My initial thought after watching the legend-prodding, visually variant journey into Chinese myth that is Chiang Yao’s Impurrfection is that it’s a weirdly punny title for a story that, while not particularly serious, isn’t aiming to be funny in quite that way. The second was that it, along with The Kidnapping, felt the closest to a Pixar short in tone and form as well as content. It’s a cute little story of a cat that lost out on the chance to be part of the Zodiac due to a fear of water (it makes sense when you watch it), and how he stumbles upon, and winds up becoming guardian to an adorable human baby. It’s a cute, entirely pleasant, real comfort food sort of story, and the mix of animation styles (3-D in the present day, but hand-drawn in flashbacks) lend it a lovely kind of charm.   

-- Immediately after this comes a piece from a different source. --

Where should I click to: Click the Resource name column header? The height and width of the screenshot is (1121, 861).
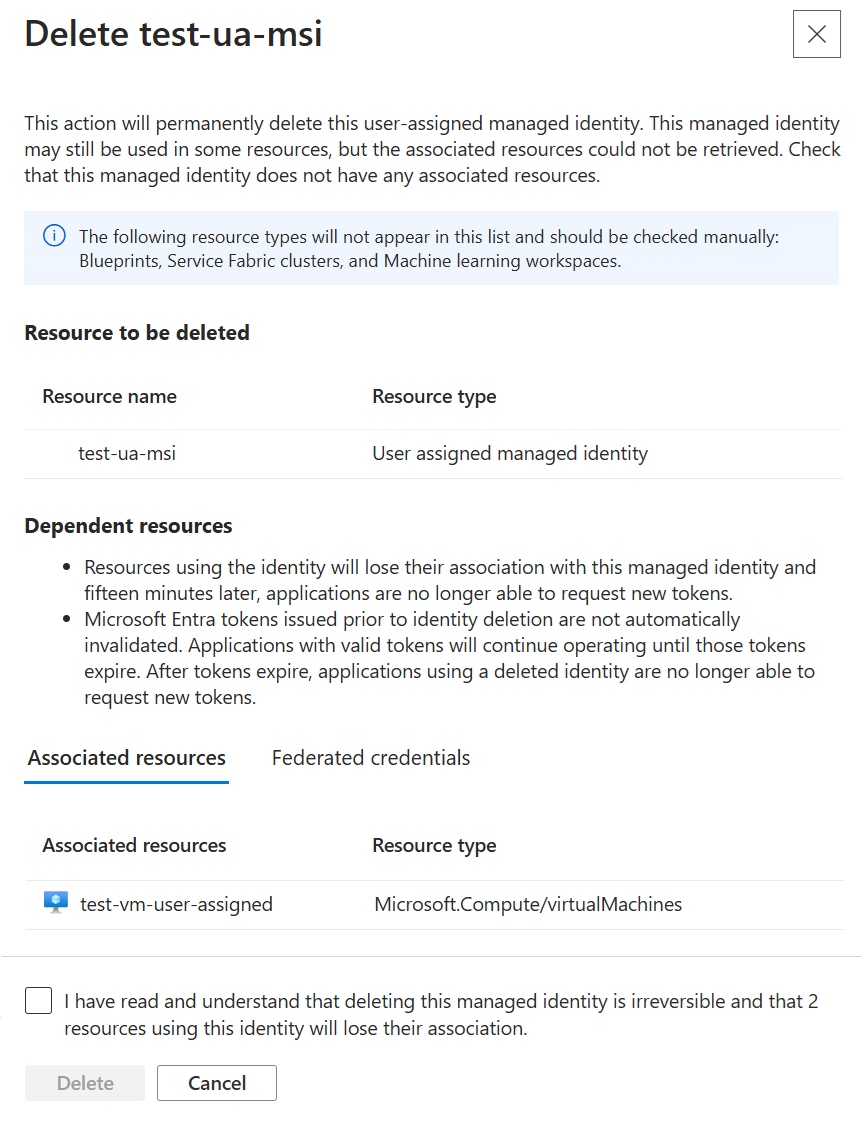pos(110,397)
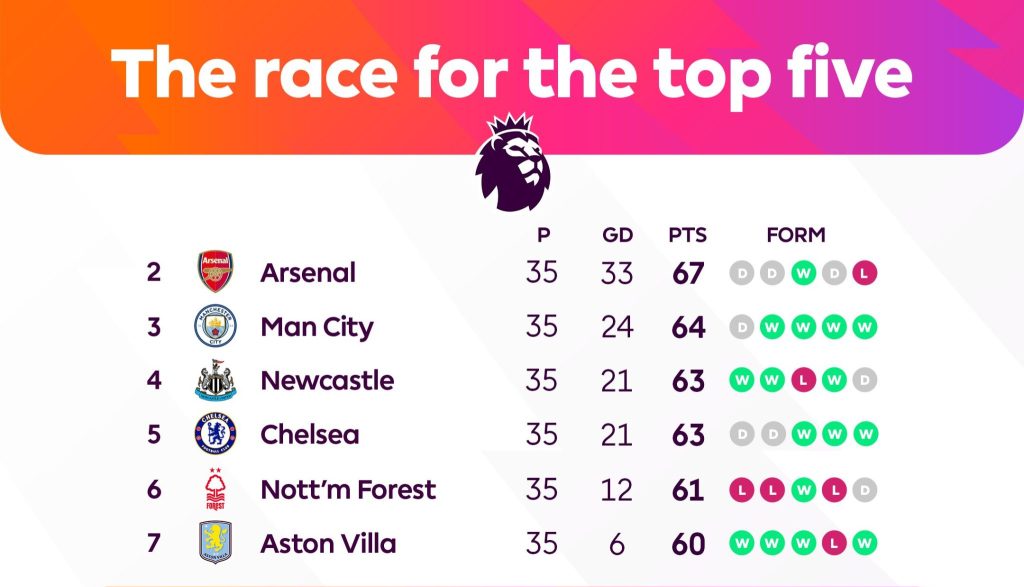
Task: Click the FORM column header
Action: (x=796, y=236)
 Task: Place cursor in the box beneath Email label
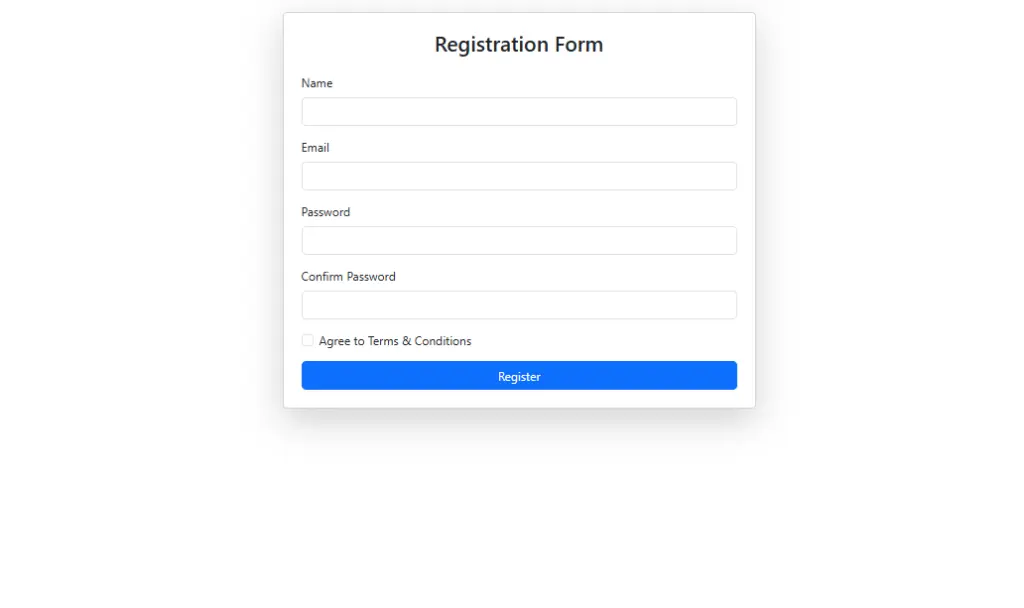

And speaking of charm… I wish I had a better frame of reference for the stylistic beauty of Ship Down The Well than South Park, but it’s at least a useful comparison in terms of how they approached a cut-out style similar to what Chen Xi and Zhou Xiaolin implement here; where by both necessity and temperament Trey Parker and Matt Stone went crude and ugly, there is a delicate beauty to the construction of the figures here, and a real sense of depth and detail in the world Xi and Xiaolin have designed. The story itself, about a quartet of kids who explore the setting of the title, evokes a universal sense of childhood play and more than anything I’ve seen in recent memory, captures the feel of the story you told when you came in at sunset and your parents asked you what you and your friends got up to on a lazy August afternoon. 

As a fan of hand-drawn 2-D animation, the very aesthetic on display in Yu Shui’s Little Pig Demon had me on board immediately; there was a fairly good chance I was going to love this regardless of the content, on sheer look alone. Happily, it had more to offer than just lovely visuals; it’s a funny and cool story about a pair of bumbling demons forced to work on a plot to capture and eat a heroic monk. I’m pretty sure the story is a one-and-done, but I’d gladly watch an entire series about the adventures of Pig and Crow.

But, close as that comes to being my favorite, there’s one last entry that needs to be discussed…

Here’s what it is, straight and no chaser: I’ve actually seen Hidari before, and… look. Every single short in this program has a high watchability quotient, and I would recommend each and every one of them. But if, for some Godforsaken reason, you’re only able to catch one on penalty of death… I think this might have to be it. I think it might actually be available online, so for once I’m not going to say anything. Just plop Hidari into google, click on the link and prepare yourself for five minutes of hand-carved, stop motion astonishment. Directors Masashi Kawamura and Iku Ogawa are master craftsmen, and we should give them whatever they ask for. 

Just like the live action shorts, the NYAFF has curated one hell of a collection here, and if ever you have the opportunity to catch one (or preferably all) of them, do not hesitate.